--- EXERCISE INPUT Enclosed Below ---
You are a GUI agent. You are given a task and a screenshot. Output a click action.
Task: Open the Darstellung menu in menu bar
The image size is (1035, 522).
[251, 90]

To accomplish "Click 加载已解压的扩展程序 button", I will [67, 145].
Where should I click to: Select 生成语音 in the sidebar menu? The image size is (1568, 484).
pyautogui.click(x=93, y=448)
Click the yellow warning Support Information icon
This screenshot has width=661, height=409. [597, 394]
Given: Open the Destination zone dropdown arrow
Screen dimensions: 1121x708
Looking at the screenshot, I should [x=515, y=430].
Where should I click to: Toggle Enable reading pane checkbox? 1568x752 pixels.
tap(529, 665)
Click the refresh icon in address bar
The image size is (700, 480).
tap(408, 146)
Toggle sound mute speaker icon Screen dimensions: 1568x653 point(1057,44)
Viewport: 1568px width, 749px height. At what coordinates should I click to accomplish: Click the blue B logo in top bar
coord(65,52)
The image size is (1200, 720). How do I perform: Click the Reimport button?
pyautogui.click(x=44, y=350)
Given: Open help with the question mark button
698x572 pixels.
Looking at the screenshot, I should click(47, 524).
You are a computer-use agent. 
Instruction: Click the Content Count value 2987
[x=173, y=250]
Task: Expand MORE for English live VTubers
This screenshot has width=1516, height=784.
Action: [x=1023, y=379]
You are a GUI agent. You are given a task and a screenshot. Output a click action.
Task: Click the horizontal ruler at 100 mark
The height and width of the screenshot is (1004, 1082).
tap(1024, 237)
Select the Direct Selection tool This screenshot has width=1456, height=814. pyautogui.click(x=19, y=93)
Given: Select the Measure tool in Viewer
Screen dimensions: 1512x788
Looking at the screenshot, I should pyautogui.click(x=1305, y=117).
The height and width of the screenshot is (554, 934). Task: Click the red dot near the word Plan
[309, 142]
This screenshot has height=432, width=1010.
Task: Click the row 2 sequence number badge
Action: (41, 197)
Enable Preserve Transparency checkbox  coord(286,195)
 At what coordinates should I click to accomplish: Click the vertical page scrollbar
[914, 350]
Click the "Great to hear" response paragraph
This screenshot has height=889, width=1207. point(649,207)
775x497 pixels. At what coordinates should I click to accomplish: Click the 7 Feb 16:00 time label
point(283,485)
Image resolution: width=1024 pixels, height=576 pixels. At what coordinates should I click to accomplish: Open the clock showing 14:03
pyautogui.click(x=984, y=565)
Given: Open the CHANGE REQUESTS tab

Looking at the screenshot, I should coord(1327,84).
--- End of Enclosed EXERCISE INPUT ---
## [INSTRUCTIONS FOR THE TASK]
Restate the data above word for word. Leave nothing out.

## [SOLUTION]
You are a GUI agent. You are given a task and a screenshot. Output a click action.
Task: Open the Darstellung menu in menu bar
The image size is (1035, 522).
[251, 90]

To accomplish "Click 加载已解压的扩展程序 button", I will [67, 145].
Where should I click to: Select 生成语音 in the sidebar menu? The image size is (1568, 484).
pyautogui.click(x=93, y=448)
Click the yellow warning Support Information icon
This screenshot has width=661, height=409. [597, 394]
Given: Open the Destination zone dropdown arrow
Screen dimensions: 1121x708
Looking at the screenshot, I should [x=515, y=430].
Where should I click to: Toggle Enable reading pane checkbox? 1568x752 pixels.
tap(529, 665)
Click the refresh icon in address bar
The image size is (700, 480).
tap(408, 146)
Toggle sound mute speaker icon Screen dimensions: 1568x653 point(1057,44)
Viewport: 1568px width, 749px height. At what coordinates should I click to accomplish: Click the blue B logo in top bar
coord(65,52)
The image size is (1200, 720). How do I perform: Click the Reimport button?
pyautogui.click(x=44, y=350)
Given: Open help with the question mark button
698x572 pixels.
Looking at the screenshot, I should click(47, 524).
You are a computer-use agent. 
Instruction: Click the Content Count value 2987
[x=173, y=250]
Task: Expand MORE for English live VTubers
This screenshot has width=1516, height=784.
Action: [x=1023, y=379]
You are a GUI agent. You are given a task and a screenshot. Output a click action.
Task: Click the horizontal ruler at 100 mark
The height and width of the screenshot is (1004, 1082).
tap(1024, 237)
Select the Direct Selection tool This screenshot has width=1456, height=814. pyautogui.click(x=19, y=93)
Given: Select the Measure tool in Viewer
Screen dimensions: 1512x788
Looking at the screenshot, I should pyautogui.click(x=1305, y=117).
The height and width of the screenshot is (554, 934). Task: Click the red dot near the word Plan
[309, 142]
This screenshot has height=432, width=1010.
Task: Click the row 2 sequence number badge
Action: (41, 197)
Enable Preserve Transparency checkbox  coord(286,195)
 At what coordinates should I click to accomplish: Click the vertical page scrollbar
[914, 350]
Click the "Great to hear" response paragraph
This screenshot has height=889, width=1207. point(649,207)
775x497 pixels. At what coordinates should I click to accomplish: Click the 7 Feb 16:00 time label
point(283,485)
Image resolution: width=1024 pixels, height=576 pixels. At what coordinates should I click to accomplish: Open the clock showing 14:03
pyautogui.click(x=984, y=565)
Given: Open the CHANGE REQUESTS tab

Looking at the screenshot, I should coord(1327,84).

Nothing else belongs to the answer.